■ Exercise details
Wherever the string "address" appears in a line of the listing below, report that line.

■ Exercise material
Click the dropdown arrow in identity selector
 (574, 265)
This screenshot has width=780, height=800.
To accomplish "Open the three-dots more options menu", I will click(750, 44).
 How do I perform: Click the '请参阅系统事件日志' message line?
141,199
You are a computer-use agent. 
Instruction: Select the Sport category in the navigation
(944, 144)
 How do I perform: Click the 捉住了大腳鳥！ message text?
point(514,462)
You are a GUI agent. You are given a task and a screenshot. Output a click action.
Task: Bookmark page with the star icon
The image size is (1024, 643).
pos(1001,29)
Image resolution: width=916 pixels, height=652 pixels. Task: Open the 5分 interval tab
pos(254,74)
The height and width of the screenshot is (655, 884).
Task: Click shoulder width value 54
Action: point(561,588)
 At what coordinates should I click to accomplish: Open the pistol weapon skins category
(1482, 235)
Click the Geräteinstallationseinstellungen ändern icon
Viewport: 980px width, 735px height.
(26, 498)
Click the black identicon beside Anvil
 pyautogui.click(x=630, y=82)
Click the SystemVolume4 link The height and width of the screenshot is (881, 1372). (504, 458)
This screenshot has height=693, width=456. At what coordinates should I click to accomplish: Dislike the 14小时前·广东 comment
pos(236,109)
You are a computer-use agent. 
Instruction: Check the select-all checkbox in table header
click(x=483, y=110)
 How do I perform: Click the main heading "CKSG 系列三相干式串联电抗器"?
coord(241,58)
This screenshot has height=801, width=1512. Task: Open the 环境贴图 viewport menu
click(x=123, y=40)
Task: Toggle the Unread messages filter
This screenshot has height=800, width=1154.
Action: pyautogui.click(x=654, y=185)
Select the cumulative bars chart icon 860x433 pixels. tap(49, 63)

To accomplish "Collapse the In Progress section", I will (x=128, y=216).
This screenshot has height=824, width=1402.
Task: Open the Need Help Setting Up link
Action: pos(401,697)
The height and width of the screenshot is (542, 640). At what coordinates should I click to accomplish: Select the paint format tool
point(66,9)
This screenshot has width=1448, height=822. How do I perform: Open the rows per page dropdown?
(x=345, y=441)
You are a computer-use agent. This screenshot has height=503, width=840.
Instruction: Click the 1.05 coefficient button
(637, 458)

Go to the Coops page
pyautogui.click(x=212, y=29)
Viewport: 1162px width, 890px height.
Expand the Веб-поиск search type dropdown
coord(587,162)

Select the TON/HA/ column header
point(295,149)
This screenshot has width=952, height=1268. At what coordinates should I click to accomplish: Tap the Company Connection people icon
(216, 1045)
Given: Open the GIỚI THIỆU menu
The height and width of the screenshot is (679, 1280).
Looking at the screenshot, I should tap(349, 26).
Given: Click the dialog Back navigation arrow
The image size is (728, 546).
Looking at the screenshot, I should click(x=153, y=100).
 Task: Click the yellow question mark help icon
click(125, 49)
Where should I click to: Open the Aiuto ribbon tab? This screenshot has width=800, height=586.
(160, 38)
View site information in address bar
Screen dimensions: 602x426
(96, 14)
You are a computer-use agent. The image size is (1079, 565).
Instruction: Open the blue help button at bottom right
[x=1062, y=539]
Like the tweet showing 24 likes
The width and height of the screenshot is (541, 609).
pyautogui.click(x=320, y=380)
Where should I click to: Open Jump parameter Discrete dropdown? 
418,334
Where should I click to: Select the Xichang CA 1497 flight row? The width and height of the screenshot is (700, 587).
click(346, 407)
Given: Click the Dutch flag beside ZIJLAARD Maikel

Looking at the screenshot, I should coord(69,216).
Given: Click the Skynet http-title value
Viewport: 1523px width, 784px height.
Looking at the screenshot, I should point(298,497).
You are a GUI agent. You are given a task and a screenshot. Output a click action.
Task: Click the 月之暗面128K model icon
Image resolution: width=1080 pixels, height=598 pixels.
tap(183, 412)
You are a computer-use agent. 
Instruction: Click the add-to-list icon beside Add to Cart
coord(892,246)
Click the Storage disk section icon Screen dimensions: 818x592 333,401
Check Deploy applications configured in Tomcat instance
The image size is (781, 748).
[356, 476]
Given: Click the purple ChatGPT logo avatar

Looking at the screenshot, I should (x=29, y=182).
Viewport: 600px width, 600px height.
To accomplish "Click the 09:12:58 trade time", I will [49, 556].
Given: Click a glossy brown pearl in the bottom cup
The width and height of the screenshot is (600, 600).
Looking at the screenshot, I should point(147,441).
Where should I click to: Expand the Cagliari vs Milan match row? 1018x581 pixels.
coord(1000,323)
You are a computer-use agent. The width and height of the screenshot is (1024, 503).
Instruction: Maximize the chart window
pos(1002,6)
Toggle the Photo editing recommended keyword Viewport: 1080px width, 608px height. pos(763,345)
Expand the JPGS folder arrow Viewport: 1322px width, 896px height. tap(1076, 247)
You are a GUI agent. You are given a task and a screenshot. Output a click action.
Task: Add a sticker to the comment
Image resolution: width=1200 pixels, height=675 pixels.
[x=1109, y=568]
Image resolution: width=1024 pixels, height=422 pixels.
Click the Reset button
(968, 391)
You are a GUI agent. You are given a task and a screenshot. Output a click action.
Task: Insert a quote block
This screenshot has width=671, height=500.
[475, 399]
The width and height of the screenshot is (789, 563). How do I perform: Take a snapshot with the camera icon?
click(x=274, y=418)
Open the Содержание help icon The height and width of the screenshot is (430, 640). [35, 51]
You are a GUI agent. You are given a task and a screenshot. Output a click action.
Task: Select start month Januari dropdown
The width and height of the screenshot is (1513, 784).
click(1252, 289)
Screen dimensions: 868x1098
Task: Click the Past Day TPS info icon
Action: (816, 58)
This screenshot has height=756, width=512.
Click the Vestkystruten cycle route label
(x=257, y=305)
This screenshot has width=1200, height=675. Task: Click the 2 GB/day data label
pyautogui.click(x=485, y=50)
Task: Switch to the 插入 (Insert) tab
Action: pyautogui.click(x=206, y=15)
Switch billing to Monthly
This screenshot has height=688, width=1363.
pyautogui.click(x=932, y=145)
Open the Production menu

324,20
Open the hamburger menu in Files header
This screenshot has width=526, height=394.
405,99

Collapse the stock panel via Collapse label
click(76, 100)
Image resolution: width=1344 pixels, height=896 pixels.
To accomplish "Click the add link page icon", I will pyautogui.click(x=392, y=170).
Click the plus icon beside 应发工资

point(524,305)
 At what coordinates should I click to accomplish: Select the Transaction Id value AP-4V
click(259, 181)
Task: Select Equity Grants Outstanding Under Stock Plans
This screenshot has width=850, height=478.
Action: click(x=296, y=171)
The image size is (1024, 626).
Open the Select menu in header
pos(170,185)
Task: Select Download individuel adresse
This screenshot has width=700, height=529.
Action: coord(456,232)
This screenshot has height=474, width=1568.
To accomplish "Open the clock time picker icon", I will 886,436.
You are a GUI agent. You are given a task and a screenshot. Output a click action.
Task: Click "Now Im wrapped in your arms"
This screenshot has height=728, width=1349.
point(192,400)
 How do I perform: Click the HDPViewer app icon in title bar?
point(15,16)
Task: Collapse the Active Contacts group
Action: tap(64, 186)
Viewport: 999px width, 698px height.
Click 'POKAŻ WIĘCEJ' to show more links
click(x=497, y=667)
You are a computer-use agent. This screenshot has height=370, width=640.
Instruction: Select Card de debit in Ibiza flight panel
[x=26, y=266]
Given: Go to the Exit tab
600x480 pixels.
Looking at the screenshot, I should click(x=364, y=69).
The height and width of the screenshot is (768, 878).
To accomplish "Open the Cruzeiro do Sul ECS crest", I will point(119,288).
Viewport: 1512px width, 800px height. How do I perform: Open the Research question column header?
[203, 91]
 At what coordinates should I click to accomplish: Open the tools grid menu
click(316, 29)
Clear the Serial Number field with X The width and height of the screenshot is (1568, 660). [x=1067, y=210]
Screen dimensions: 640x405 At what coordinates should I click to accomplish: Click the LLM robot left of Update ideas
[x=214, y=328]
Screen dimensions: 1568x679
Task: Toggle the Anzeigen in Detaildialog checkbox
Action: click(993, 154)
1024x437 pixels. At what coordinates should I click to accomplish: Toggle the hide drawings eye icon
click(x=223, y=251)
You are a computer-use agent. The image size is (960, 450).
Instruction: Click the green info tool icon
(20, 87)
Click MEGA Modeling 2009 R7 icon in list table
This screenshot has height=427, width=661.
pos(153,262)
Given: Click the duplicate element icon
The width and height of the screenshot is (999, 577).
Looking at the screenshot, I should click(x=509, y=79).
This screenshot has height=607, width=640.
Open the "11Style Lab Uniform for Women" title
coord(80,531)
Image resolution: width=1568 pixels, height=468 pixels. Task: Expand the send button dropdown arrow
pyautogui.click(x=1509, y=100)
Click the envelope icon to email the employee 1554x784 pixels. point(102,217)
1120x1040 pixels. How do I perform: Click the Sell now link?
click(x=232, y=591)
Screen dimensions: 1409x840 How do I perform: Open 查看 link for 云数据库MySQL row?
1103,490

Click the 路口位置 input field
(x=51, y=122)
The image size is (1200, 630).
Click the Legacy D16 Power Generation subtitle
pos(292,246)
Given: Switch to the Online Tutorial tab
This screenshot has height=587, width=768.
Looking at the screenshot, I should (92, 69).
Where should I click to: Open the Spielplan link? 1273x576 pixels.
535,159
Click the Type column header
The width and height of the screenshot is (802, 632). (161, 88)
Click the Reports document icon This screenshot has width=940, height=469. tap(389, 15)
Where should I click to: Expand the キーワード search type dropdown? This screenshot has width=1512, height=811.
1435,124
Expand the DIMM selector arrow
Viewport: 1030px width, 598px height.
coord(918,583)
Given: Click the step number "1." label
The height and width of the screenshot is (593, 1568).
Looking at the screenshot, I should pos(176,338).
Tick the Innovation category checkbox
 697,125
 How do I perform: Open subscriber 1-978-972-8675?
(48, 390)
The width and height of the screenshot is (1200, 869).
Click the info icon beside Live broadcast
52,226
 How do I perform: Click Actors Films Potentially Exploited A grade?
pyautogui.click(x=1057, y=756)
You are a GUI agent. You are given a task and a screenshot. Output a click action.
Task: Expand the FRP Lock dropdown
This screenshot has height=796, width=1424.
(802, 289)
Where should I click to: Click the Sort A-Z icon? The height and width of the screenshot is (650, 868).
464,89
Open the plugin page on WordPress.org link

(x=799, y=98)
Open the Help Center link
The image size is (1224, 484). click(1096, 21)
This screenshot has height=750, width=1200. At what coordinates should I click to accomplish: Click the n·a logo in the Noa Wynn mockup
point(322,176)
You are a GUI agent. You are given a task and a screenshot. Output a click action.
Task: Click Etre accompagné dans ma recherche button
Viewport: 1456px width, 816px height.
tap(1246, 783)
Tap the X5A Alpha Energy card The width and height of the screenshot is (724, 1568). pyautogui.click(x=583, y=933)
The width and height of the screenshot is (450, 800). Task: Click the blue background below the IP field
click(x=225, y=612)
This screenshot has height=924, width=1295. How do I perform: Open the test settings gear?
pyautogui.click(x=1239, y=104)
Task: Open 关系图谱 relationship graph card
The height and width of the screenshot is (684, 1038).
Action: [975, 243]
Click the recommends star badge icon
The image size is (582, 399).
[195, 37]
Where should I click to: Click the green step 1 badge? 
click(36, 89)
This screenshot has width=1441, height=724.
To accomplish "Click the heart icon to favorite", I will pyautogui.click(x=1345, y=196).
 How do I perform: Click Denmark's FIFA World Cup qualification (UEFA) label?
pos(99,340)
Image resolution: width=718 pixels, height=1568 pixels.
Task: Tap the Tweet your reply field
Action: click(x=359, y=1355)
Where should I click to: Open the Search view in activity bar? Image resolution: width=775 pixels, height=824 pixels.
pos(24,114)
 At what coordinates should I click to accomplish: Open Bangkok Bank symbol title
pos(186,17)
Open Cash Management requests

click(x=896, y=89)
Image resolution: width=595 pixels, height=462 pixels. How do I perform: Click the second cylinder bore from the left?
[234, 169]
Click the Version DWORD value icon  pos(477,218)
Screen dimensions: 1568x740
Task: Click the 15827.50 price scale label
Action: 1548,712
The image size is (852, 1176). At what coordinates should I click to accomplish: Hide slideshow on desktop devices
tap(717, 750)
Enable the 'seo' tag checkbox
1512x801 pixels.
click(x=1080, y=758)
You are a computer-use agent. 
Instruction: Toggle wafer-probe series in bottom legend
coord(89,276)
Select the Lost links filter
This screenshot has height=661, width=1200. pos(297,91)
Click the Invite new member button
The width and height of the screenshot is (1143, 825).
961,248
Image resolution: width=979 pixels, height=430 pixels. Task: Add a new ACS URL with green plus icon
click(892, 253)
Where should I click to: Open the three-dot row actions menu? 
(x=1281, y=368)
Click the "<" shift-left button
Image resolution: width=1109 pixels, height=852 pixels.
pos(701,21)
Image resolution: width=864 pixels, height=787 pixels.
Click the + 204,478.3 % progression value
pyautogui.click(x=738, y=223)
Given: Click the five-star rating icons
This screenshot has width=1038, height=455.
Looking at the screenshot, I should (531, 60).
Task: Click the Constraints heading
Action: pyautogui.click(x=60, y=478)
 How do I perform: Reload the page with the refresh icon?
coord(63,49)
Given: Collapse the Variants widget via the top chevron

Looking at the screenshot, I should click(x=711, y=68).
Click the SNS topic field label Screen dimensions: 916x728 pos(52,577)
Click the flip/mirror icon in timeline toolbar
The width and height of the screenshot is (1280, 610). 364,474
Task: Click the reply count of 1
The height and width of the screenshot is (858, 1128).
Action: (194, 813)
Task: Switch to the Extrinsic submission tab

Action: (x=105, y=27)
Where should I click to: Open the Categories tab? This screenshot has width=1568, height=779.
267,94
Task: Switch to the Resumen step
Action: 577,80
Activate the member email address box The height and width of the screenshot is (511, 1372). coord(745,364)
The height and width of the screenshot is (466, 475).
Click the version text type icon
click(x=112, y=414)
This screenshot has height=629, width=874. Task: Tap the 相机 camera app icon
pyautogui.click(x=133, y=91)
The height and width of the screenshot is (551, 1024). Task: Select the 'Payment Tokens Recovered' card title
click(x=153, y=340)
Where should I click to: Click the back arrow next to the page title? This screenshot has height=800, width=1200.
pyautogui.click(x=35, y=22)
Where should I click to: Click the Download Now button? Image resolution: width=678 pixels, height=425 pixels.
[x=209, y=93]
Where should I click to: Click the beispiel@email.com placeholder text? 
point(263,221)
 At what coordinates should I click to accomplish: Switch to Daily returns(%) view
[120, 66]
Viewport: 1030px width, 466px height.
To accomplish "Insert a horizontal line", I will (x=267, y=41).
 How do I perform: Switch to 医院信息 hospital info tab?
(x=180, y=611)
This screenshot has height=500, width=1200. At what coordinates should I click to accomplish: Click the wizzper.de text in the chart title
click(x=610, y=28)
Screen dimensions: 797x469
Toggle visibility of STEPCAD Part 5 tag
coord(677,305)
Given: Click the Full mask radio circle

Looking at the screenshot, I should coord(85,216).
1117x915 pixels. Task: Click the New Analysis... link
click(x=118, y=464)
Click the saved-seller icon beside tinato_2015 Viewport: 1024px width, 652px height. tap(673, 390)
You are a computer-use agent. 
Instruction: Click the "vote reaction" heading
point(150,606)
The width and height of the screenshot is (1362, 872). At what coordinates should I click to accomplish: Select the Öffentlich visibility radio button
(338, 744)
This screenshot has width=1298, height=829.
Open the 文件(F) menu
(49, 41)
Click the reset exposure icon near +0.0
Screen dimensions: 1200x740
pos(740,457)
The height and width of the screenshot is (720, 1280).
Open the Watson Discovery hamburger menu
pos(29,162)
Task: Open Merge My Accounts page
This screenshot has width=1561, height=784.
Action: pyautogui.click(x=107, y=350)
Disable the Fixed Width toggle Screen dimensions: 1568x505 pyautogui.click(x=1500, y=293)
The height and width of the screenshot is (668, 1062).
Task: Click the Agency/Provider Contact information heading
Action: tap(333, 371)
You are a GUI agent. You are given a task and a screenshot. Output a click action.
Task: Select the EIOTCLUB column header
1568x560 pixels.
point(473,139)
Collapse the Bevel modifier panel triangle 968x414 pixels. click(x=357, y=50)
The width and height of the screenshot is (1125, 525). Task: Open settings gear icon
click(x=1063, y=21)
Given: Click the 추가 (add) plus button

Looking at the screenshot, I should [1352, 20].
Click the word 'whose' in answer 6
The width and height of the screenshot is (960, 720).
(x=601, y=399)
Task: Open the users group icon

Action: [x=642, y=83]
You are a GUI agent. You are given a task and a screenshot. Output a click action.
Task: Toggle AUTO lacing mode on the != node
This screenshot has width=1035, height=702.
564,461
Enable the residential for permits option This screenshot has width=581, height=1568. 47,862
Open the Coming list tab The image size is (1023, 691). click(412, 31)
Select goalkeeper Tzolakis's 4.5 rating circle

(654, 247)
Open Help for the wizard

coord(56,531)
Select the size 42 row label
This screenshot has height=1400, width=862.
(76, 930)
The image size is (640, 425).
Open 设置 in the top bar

■ Finished task
View site information in address bar
Activate the member email address box The height and width of the screenshot is (511, 1372). coord(745,364)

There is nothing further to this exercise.